6.4.1. Aggregation by Administrative Region
We found the trajectory data of travelogues, then aggregated them at the administrative region with two levels. The first level was for the country or city and the second for the district and town. By aggregating the trajectory data in this way, we could better understand the data. Most importantly, this method partly solved the problem of data variety. We sorted the spatial data from the administrative level, then we could explore the movement patterns at the same administrative level.
6.4.2. Aggregation by Hottest Site
We extracted trajectories from all travelogues, then sorted the location by its frequency, which we interpreted as its popularity. By taking all trajectories as the trajectory network on the map, we explored the population movement pattern from the spatial point of view. After aggregating the data by hottest site, we could explore the popularity of the site. Based on this visualization, we could better explore patterns for the site.

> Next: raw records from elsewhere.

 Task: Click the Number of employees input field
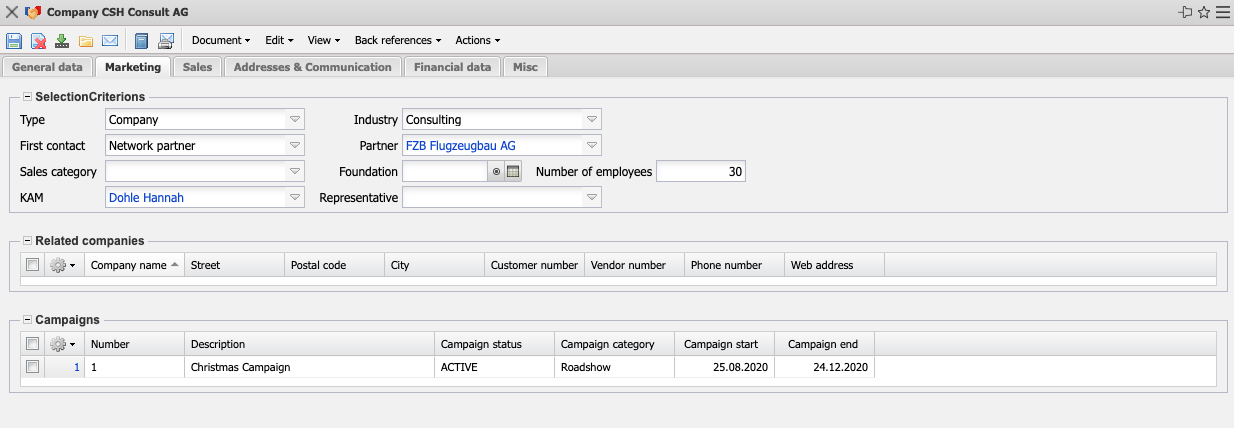pyautogui.click(x=700, y=172)
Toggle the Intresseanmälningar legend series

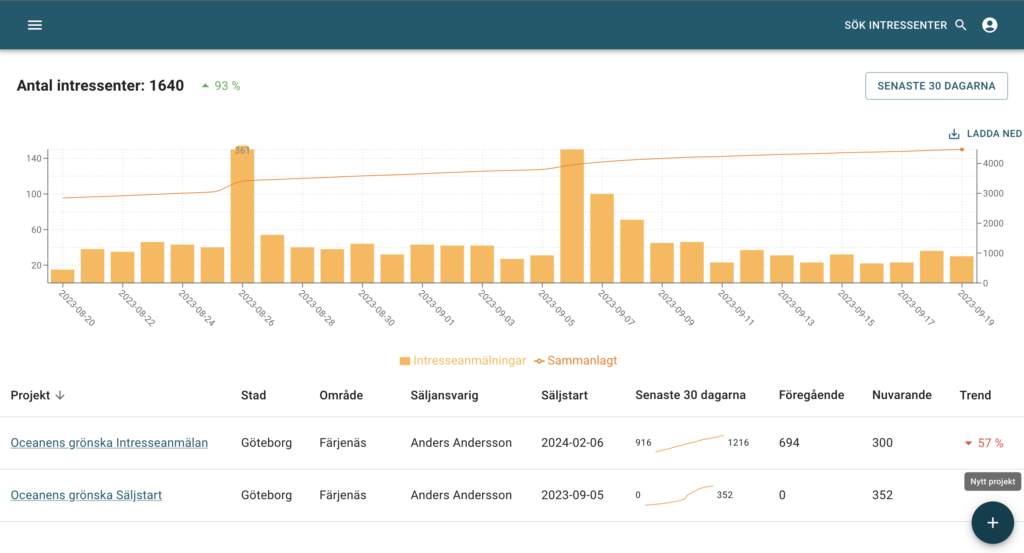point(462,360)
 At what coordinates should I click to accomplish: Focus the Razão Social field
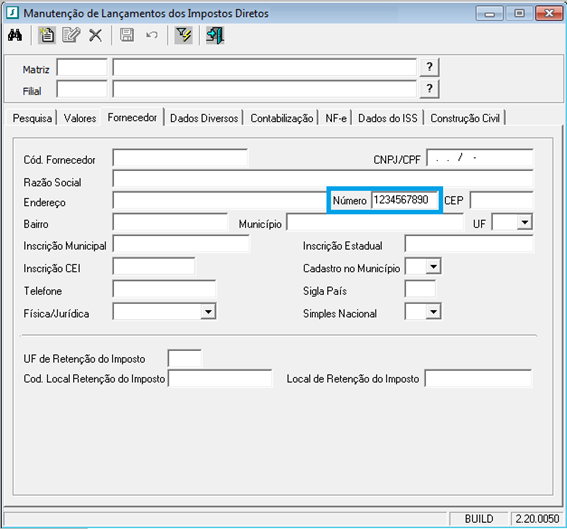(x=323, y=179)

6.4.3. Aggregation in Hottest Trajectory
We extracted trajectories from all travelogues, then sorted the trajectories by frequency, which we took as a measure of popularity. Taking all trajectories together as the trajectory network on the map, we explored the movement patterns from the spatial view. After aggregating the data in the hottest trajectory, we explored the popularity of the trajectory. Based on this visualization, we could better explore the trajectory patterns.
7. Interaction
Many parameters for a map can be changed interactively, apart from the zoom. However, the visual interactive interface was not our main work.

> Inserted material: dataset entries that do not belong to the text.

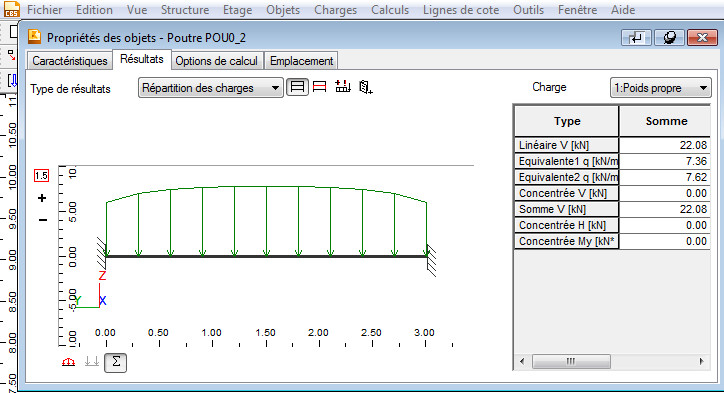Click the red supports reactions icon
724x393 pixels.
click(x=68, y=362)
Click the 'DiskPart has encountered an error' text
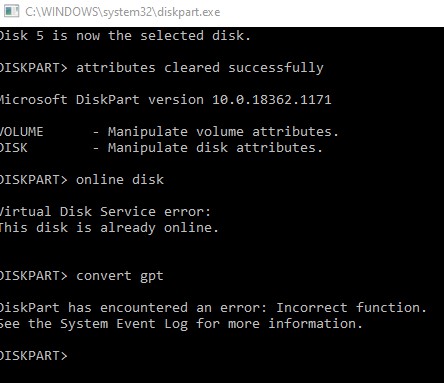444x383 pixels. [133, 307]
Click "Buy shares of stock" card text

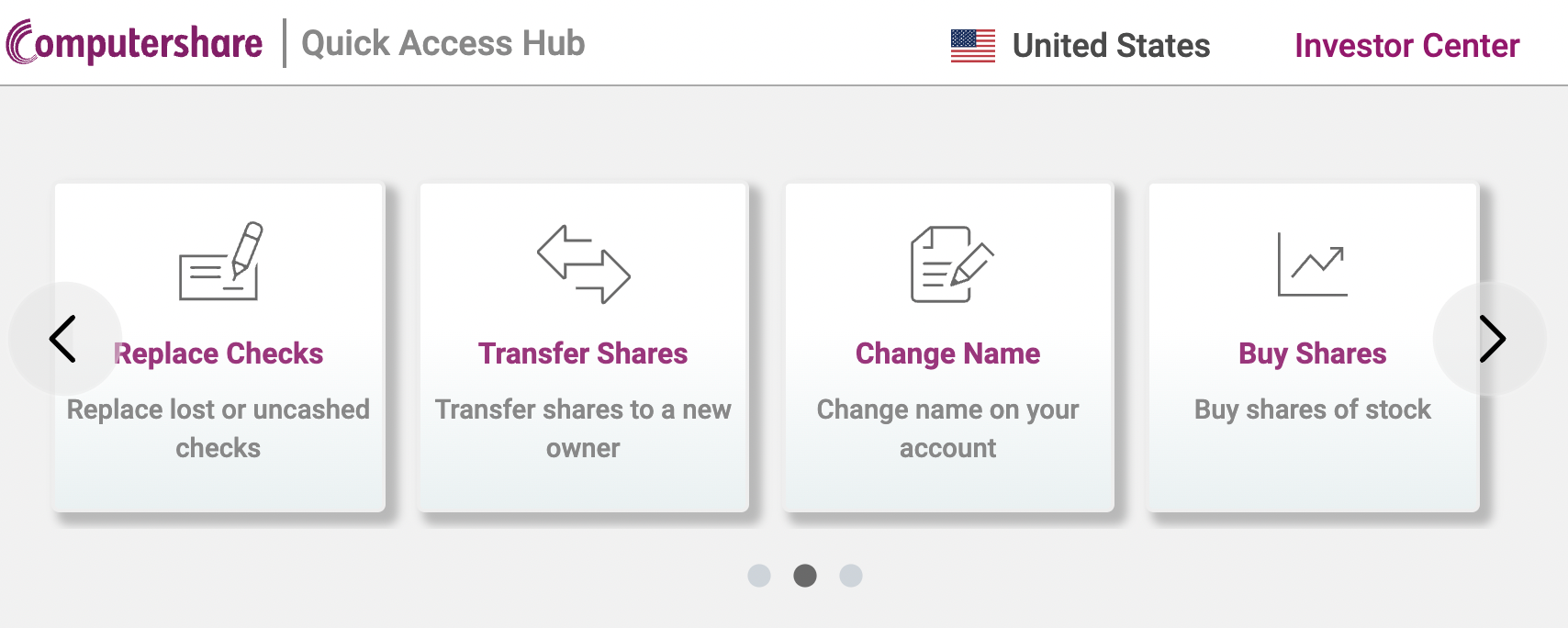pyautogui.click(x=1313, y=409)
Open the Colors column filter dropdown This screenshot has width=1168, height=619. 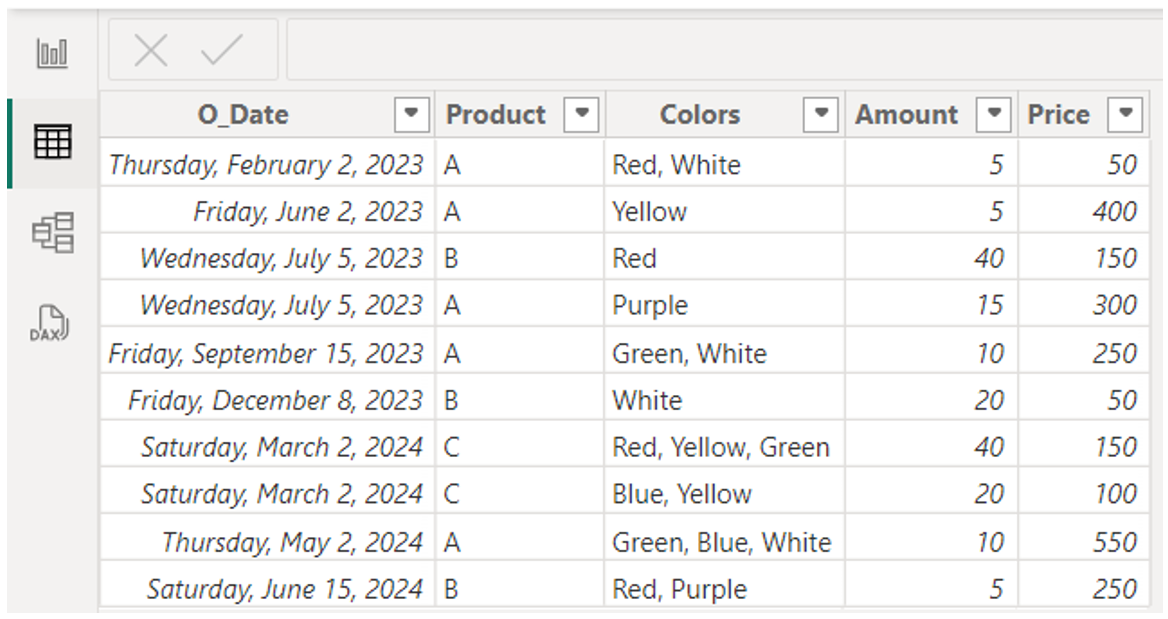click(821, 115)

When we select a space using a box, we get a limited area. We can use the statistical methods like frequency statistics to show information in this area. From this simple statistical interaction, we can know which city is the hottest and which trajectory is the hottest.
Figure 5 shows the places with which we can interact. In data preprocessing, we can interact via the threshold value when tackling the noise of the data. In a single travelogue visualization, the first choice is which cluster method to use and the parameter to choose. Afterwards, we can change the scale in the multilevel trajectory compression. We can also zoom in and out of the map. In a vast travelogue visualization, the most basic thing is to choose the parameter for temporal and spatial filtering. Besides, the choice of the parameter for edge bundling is also important. Moreover, we can change the scale of multilevel aggregation visualization. Last but not least, we can zoom into and out of the map. Apart from the above interactions, advanced statistical analysis can be applied to the visual analysis. When we select a space using a box, we get a limited area. We can use the statistical tool to show the data in this area. From this simple statistical interaction, we can know which city is the hottest and which trajectory is the hottest.
8. Experiment
We applied our multilevel visual analytical methods to the trajectory data of all travelogue data about Taiwan from the XieCheng website. Our hardware was equipped with a CPU:i32350M and GPU:AMD Radeon HD 7050M. The number of travelogue documents was about 5000, which produced a graph with 53,240 edges. Table 1 shows the time spent by our methods.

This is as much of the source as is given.